The pumps are worse. She can walk in them, barely, but every step feels like a betrayal of her true self. She paces the apartment, heels clicking against the warped floorboards, and imagines the look on Vondrel’s face when she waltzes into his precious boardroom.
Probably nothing. He’s a master of deadpan. But maybe, just maybe, he’ll crack.
She’s still grinning at the thought when her phone buzzes on the workbench. She checks the screen: it’s Alicia, face-timing instead of calling. Rhonda hesitates, then answers with the video off.
“Hey, Ali. You’re up late.”
Alicia’s voice is soft, but anxious. “Couldn’t sleep. Too much on my mind.”
“Yeah, me too,” Rhonda says, keeping her tone light. “Want me to come over?”
“No, I’m fine,” Alicia replies, though her face on the thumbnail says otherwise. “I just… wanted to hear your voice, I guess. You doing okay?”
Rhonda looks at the dress, the wig, the arsenal of fake IDs. She hesitates. “I’m handling things. Nothing you need to worry about.”
Alicia bites her lip, looks away from the camera. “Promise?”
“Promise,” Rhonda says, and means it, even if the definition of “handling” is loose.
They talk for a few minutes, mostly about nothing. Alicia shares a story about a disaster at work, a kid who tried to flush a plastic firetruck and ended up flooding the entire boys’ bathroom. Rhonda laughs, and it feels real, and for a moment the dread lifts.
“Don’t do anything reckless, okay?” Alicia says, eyes bright with concern.
Rhonda laughs. “When have I ever?”
Alicia shakes her head, a smile in her voice. “You’re the bravest person I know, Rhonda. Just… stay safe.”
“Always,” Rhonda promises. “You get some sleep, squirt.”

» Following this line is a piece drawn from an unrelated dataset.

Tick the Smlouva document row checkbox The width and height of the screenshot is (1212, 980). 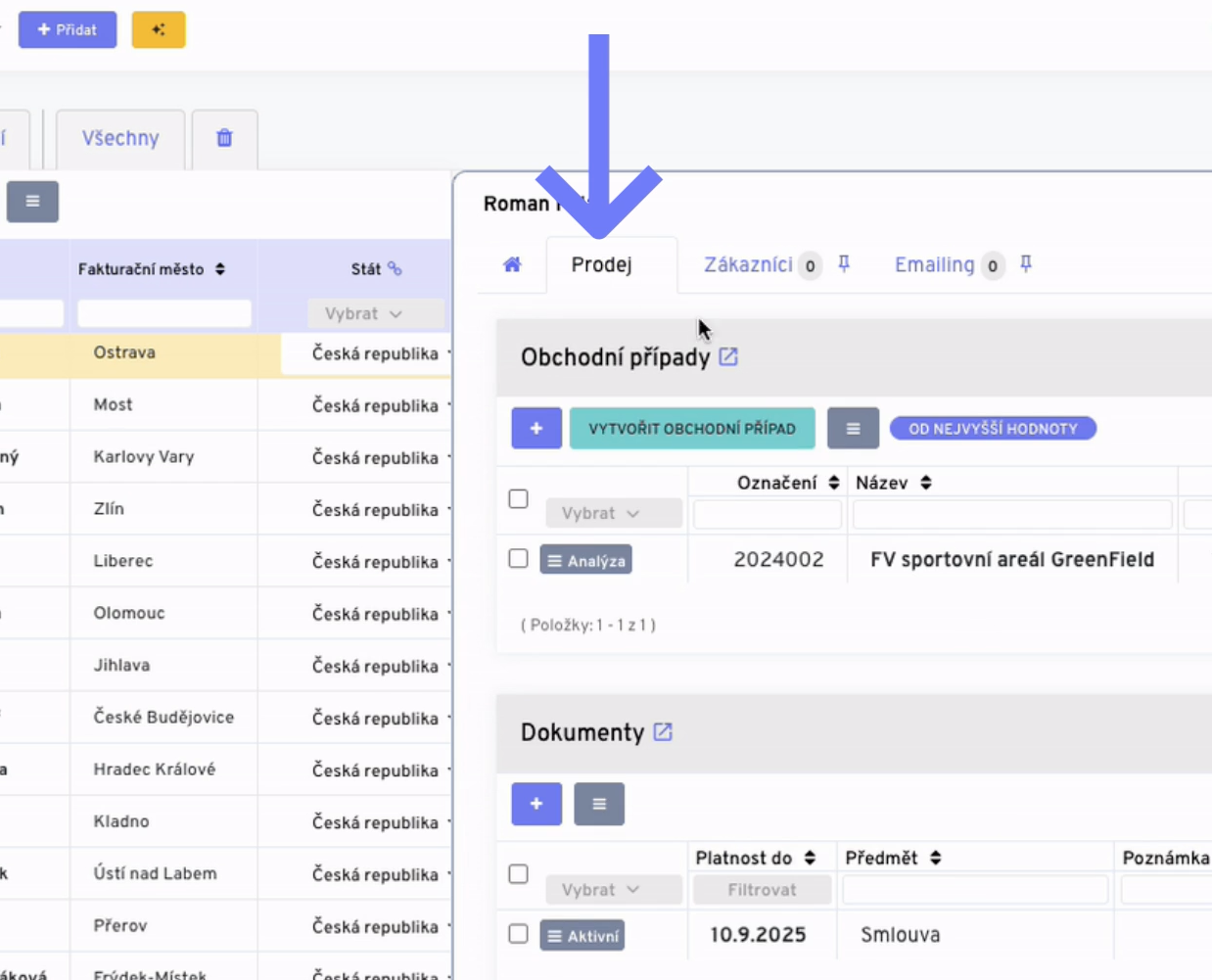coord(519,934)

Alicia blows a kiss, and the call ends.
Rhonda’s smile lingers as she turns back to the plan. She sketches a few last notes on the printout, double-checks the time of the first shift change at the Lancaster building, and stuffs everything into her battered black backpack. She tucks the dress into a dry-cleaner’s bag, wedges the pumps into a side pocket, and clips the wig case to a carabiner on the strap. She throws in her “bullshit” folder, the forged badge, and a multi-tool just in case.
The rest is all nerves and muscle memory.
She shrugs into her favorite jacket—scuffed brown leather, soft with age and rebellion—and checks her reflection one last time. Even with the disguise hidden, she feels different. Lighter, charged, ready.
She slings the backpack over her shoulder, grabs her keys, and steps out into the night.
The Harley waits in the alley, shining under the streetlamp. She straddles the seat, fires the engine, and lets the rumble fill the quiet. She pulls on her helmet, but leaves the visor up, the chill air bracing as she tears down the block.
The ride to the Lancaster tower is a blur of city lights and adrenaline. Every streetlamp flickers past like a countdown. By the time she pulls into the shadow of the gleaming glass building, she’s buzzing with anticipation and something like joy.
She parks the bike a block away, kills the engine, and sits for a second, letting the silence settle. She can see her own reflection in the dark window of a nearby storefront: fierce, certain, unbreakable.
Rhonda zips up the jacket, hoists the pack, and marches toward the front doors. Her heart pounds with every step. But she doesn’t stop. Doesn’t look back.
She’s not here to play nice. She’s here to win.